We've all been in the situation. We're moving right along with our recipe, cooking or baking a culinary delight (hopefully) and we reach for that one ingredient we didn't check because we always have it on hand -- except this time the cupboard is bare.

Next time this happens to you, before you run to the neighbor with measuring cup in hand or dash off to the grocery store, take a deep breath and check to see if there's a quick fix substitution.

I found this great list of substitutions in the back of a cookbook published by Good Shepherd Parish of Martha's Vineyard. My aunt, who spends a good portion of the year on the Vineyard, gave me this book last year, and it has already saved me several unnecessary jaunts to the grocery store. Thanks AB!!


FOR ................... YOU CAN USE

1 T. cornstarch -- 2 T. flour OR 1 ½ T quick cooking tapioca

1 C. cake flour -- 1 C. less 2 T. all-purpose flour

1 C. all purpose flour -- 1 C. plus 2 T. cake flour

1 square unsweetened chocolate -- 3 T. cocoa and 1 T. shortening

1 C. melted shortening -- 1 C. salad oil (may not be substituted for solid shortening)

1 C. milk -- ½ C. evaporated milk and ½ C water

1 C. Sour milk or buttermilk -- 1 T lemon juice or vinegar and enough fresh milk to measure 1 C. (let stand 5 minutes before using)

1 C. heavy cream -- 2/3 C. milk and 1/3 C. butter

1 C. heavy cream, whipped -- 2/3 C. well-chilled evaporated milk, whipped

1 tsp. baking powder -- 1/4 tsp. baking soda plus 1 tsp. cream of tartar

Sugar -- Equal amount of brown sugar (it will result in a slight molasses flavor)

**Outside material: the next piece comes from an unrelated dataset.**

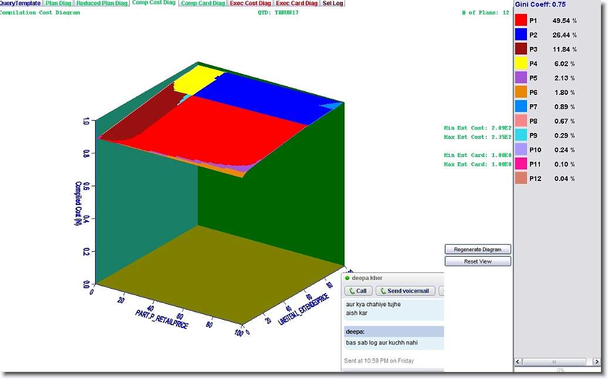Choose the dark red P3 legend swatch
This screenshot has height=379, width=608.
click(x=521, y=49)
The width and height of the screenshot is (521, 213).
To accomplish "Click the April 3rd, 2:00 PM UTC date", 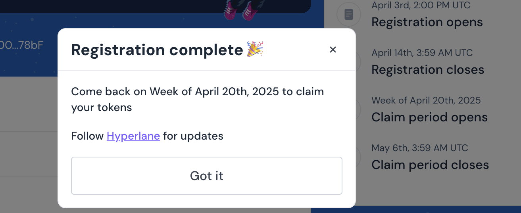I will (421, 5).
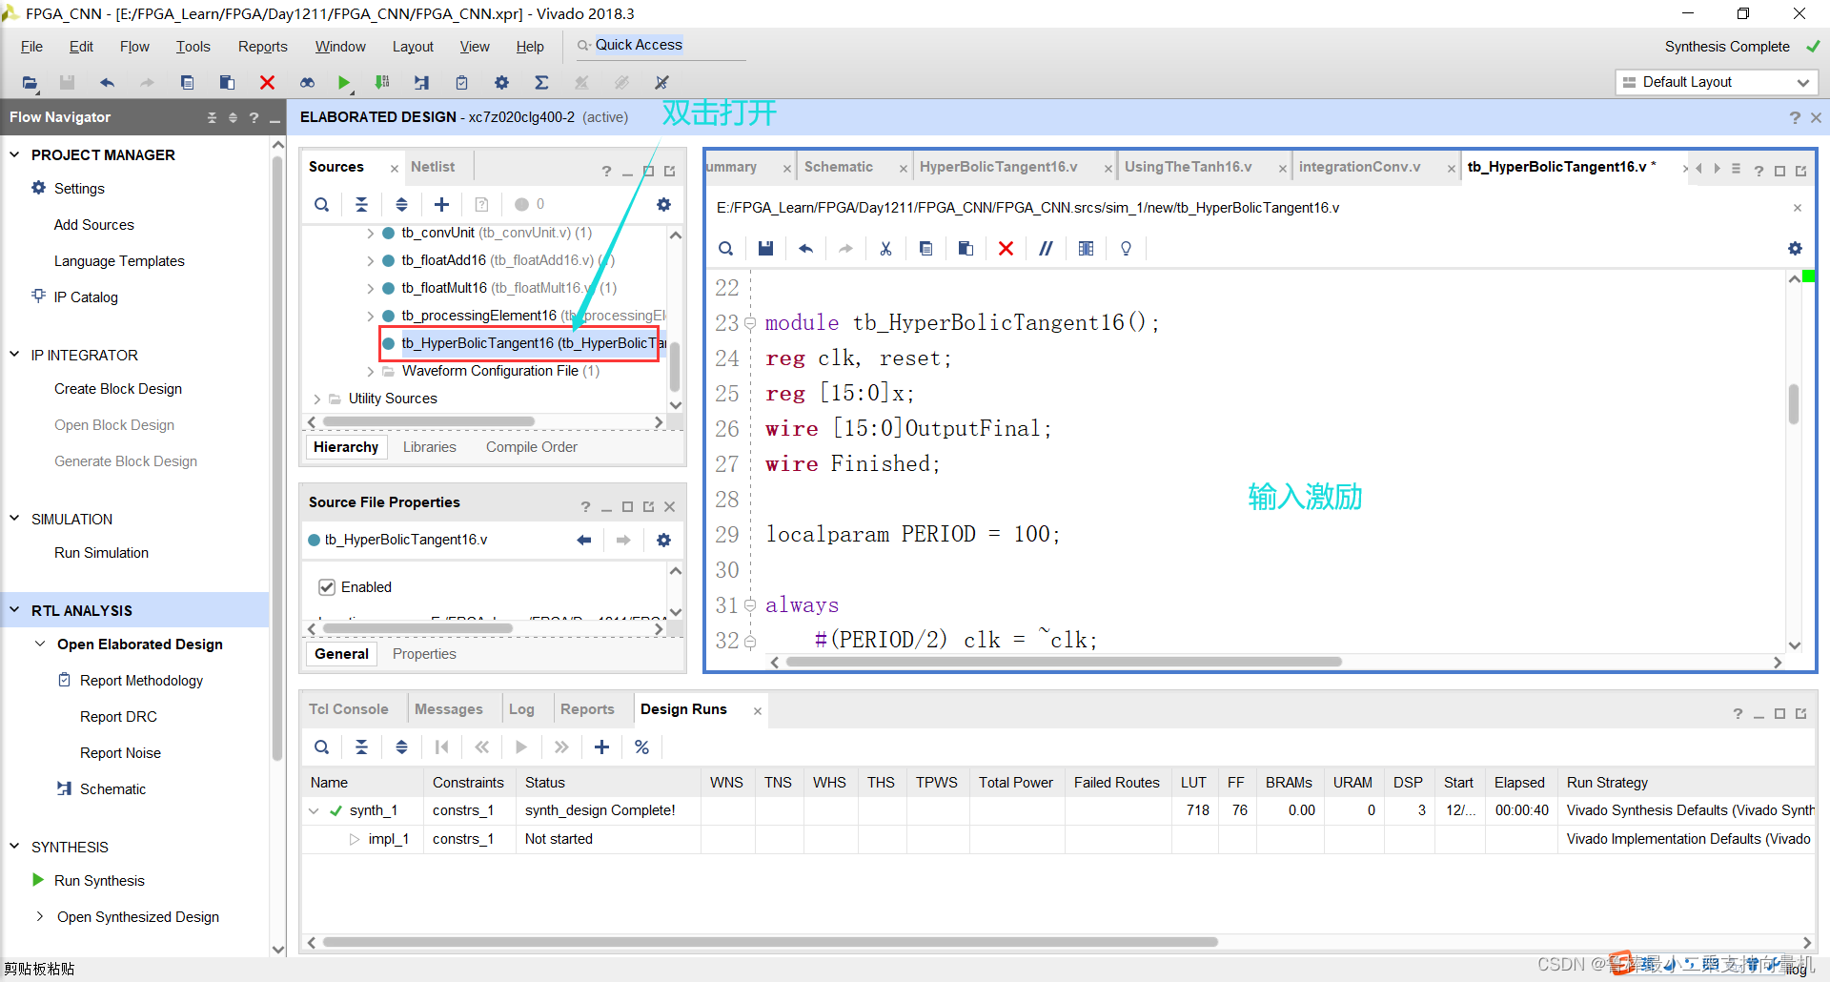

Superfine sugar -- Process regular granulated sugar in your blender

1 C. Honey -- 1 ¼ C. sugar and ¼ C. water

Catsup -- 1 C. tomato sauce, plus 1 ¼ C. brown sugar, 2 T. vinegar, ¼ tsp cinnamon and a dash of ground cloves and allspice

Bread Crumbs -- Use crushed corn or wheat flakes, or other dry cereal

1 C. butter -- 7/8 C. solid shortening plus ½ tsp. salt

1 C. corn syrup -- ¼ C. of water plus 1 C. sugar

One egg shy in a recipe that calls for many? Use 1 tsp. cornstarch for the last egg

No fresh herbs or spices? Use 1/3 the amount of dried herbs or spices


It's pretty easy to see how a substitution list like this could come in handy. The good news is, as of today, there are still copies available of the Favorite Recipes of Good Shepherd Parish of Martha's Vineyard Cookbook. For $15 plus shipping, it's a great buy -- jam packed with recipes as well as a ton of helpful household hints like these substitutions, tips for staying organized, food fun kid's crafts and more. You can secure your copy by calling the parish center at 508.693.0342.

Now if only I had checked this out before the great Whipped Cream Form Cake blunder!

May 11, 2009

Lessons Learned: Is All-Purpose Flour Really All-Purpose?

You know that saying about, "The best-laid plans of mice and men??" Well, yesterday my best-laid plan resulted in a baker's lesson learned.

My contribution to our Mother's Day dinner was to be dessert, and I thought it would be nice to make something special from my Gram's Recipe Box. Only problem was, I really hadn't tried very many of her cake recipes to know what would be good, nor did I have a ton of time to start experimenting. I needed to make something relatively quickly with the ingredients I had on hand.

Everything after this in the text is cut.